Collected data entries

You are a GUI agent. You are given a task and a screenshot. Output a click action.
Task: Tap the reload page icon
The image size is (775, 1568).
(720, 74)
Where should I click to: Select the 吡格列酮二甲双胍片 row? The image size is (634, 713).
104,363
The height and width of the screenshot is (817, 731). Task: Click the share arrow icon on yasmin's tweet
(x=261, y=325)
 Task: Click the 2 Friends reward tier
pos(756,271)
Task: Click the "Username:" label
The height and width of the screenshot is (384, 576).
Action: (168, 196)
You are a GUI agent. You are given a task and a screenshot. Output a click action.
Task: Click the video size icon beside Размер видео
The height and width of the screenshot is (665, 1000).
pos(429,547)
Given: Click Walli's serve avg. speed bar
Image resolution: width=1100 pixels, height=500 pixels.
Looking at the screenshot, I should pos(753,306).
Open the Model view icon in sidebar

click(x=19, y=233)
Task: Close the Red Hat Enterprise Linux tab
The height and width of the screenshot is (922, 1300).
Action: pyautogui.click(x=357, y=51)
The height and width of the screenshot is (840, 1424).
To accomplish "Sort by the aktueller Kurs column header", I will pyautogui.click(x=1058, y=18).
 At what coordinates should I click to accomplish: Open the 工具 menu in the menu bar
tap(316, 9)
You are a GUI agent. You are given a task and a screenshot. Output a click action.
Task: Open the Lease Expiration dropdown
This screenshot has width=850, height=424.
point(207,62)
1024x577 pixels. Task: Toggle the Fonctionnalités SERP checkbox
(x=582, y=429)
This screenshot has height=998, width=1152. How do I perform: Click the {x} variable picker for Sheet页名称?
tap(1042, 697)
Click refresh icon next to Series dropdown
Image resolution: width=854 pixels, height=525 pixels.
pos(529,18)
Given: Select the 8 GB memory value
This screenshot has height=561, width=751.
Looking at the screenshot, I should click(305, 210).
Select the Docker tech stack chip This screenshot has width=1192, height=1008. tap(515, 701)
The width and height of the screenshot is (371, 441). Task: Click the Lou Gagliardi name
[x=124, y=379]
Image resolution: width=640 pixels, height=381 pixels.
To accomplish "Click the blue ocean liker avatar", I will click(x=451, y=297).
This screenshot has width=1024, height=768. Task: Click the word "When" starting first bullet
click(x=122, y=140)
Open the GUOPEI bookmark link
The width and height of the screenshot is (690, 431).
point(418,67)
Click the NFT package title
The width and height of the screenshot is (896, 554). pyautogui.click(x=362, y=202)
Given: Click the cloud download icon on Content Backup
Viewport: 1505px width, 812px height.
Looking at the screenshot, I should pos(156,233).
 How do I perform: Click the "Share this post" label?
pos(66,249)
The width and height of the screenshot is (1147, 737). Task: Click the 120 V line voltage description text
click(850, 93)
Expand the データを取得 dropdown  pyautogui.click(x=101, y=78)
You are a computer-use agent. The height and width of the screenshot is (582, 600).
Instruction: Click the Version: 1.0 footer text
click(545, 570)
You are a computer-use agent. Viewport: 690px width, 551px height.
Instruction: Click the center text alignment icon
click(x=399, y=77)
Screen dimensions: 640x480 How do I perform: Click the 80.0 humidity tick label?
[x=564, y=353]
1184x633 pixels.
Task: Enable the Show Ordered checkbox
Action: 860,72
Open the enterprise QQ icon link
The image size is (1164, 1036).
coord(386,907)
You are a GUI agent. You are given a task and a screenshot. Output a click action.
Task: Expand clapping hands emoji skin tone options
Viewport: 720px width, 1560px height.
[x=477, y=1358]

What this task involves - Your reply must reproduce all records above exactly.

Exercise response -
You are a GUI agent. You are given a task and a screenshot. Output a click action.
Task: Tap the reload page icon
The image size is (775, 1568).
(720, 74)
Where should I click to: Select the 吡格列酮二甲双胍片 row? The image size is (634, 713).
104,363
The height and width of the screenshot is (817, 731). Task: Click the share arrow icon on yasmin's tweet
(x=261, y=325)
 Task: Click the 2 Friends reward tier
pos(756,271)
Task: Click the "Username:" label
The height and width of the screenshot is (384, 576).
Action: (168, 196)
You are a GUI agent. You are given a task and a screenshot. Output a click action.
Task: Click the video size icon beside Размер видео
The height and width of the screenshot is (665, 1000).
pos(429,547)
Given: Click Walli's serve avg. speed bar
Image resolution: width=1100 pixels, height=500 pixels.
Looking at the screenshot, I should pos(753,306).
Open the Model view icon in sidebar

click(x=19, y=233)
Task: Close the Red Hat Enterprise Linux tab
The height and width of the screenshot is (922, 1300).
Action: pyautogui.click(x=357, y=51)
The height and width of the screenshot is (840, 1424).
To accomplish "Sort by the aktueller Kurs column header", I will pyautogui.click(x=1058, y=18).
 At what coordinates should I click to accomplish: Open the 工具 menu in the menu bar
tap(316, 9)
You are a GUI agent. You are given a task and a screenshot. Output a click action.
Task: Open the Lease Expiration dropdown
This screenshot has width=850, height=424.
point(207,62)
1024x577 pixels. Task: Toggle the Fonctionnalités SERP checkbox
(x=582, y=429)
This screenshot has height=998, width=1152. How do I perform: Click the {x} variable picker for Sheet页名称?
tap(1042, 697)
Click refresh icon next to Series dropdown
Image resolution: width=854 pixels, height=525 pixels.
pos(529,18)
Given: Select the 8 GB memory value
This screenshot has height=561, width=751.
Looking at the screenshot, I should click(305, 210).
Select the Docker tech stack chip This screenshot has width=1192, height=1008. tap(515, 701)
The width and height of the screenshot is (371, 441). Task: Click the Lou Gagliardi name
[x=124, y=379]
Image resolution: width=640 pixels, height=381 pixels.
To accomplish "Click the blue ocean liker avatar", I will click(x=451, y=297).
This screenshot has width=1024, height=768. Task: Click the word "When" starting first bullet
click(x=122, y=140)
Open the GUOPEI bookmark link
The width and height of the screenshot is (690, 431).
point(418,67)
Click the NFT package title
The width and height of the screenshot is (896, 554). pyautogui.click(x=362, y=202)
Given: Click the cloud download icon on Content Backup
Viewport: 1505px width, 812px height.
Looking at the screenshot, I should pos(156,233).
 How do I perform: Click the "Share this post" label?
pos(66,249)
The width and height of the screenshot is (1147, 737). Task: Click the 120 V line voltage description text
click(850, 93)
Expand the データを取得 dropdown  pyautogui.click(x=101, y=78)
You are a computer-use agent. The height and width of the screenshot is (582, 600).
Instruction: Click the Version: 1.0 footer text
click(545, 570)
You are a computer-use agent. Viewport: 690px width, 551px height.
Instruction: Click the center text alignment icon
click(x=399, y=77)
Screen dimensions: 640x480 How do I perform: Click the 80.0 humidity tick label?
[x=564, y=353]
1184x633 pixels.
Task: Enable the Show Ordered checkbox
Action: 860,72
Open the enterprise QQ icon link
The image size is (1164, 1036).
coord(386,907)
You are a GUI agent. You are given a task and a screenshot. Output a click action.
Task: Expand clapping hands emoji skin tone options
Viewport: 720px width, 1560px height.
[x=477, y=1358]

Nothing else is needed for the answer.